The point being made here is that we must be wary of coalitions because realignment of political forces has never taken us to the Promised Land. They often begin with a big sound and fury, but end up signifying nothing but confusion, which often makes a bad case worse. Yet, nobody says we should dismiss the APC-nPDP Alliance altogether; one only went into history to remind Nigerians, and all stakeholders to view the latest power realignment with cautious optimism.

What Nigeria needs is a shift in the leadership paradigm in a way that engenders the kind of economic reforms and political actions that put the people first. Prioritizing the people over appropriation of political power is the way out of our leadership predicament. I will continue to harp on this point in 2014, because that is the way to go. That is the only way out of the emerging political gridlock which has dogged our polity since independence. In this year of our centenary, this country deserves a clean break from the past.

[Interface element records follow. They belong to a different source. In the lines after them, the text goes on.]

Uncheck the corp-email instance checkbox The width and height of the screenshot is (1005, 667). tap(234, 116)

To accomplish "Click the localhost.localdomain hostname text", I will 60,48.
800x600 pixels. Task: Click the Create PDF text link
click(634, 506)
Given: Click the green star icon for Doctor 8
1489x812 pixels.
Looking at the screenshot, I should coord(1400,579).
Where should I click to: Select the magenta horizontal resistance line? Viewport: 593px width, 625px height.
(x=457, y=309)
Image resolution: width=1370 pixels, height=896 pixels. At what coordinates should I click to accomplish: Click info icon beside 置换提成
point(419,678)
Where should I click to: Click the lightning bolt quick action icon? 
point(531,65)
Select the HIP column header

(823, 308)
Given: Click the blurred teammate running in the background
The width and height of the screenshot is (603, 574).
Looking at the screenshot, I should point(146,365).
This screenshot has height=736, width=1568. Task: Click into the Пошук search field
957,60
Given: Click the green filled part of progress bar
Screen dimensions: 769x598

As we begin our second millennium as one country united by destiny, we must shift the leadership paradigm, if nothing else, for the sake of our impoverished people who continue to watch helplessly as an uncaring governing elite scramble for power ahead of 2015. Our journey has been motion without movement. If we allow this to continue in our second centenary, the road ahead will be very rough indeed. One only prays that we do not get entangled in another chain of crises that would truncate the modest gains we have achieved after 100 years of co-existence.

• Rev. Okotie, a former Presidential candidate, wrote from Lagos.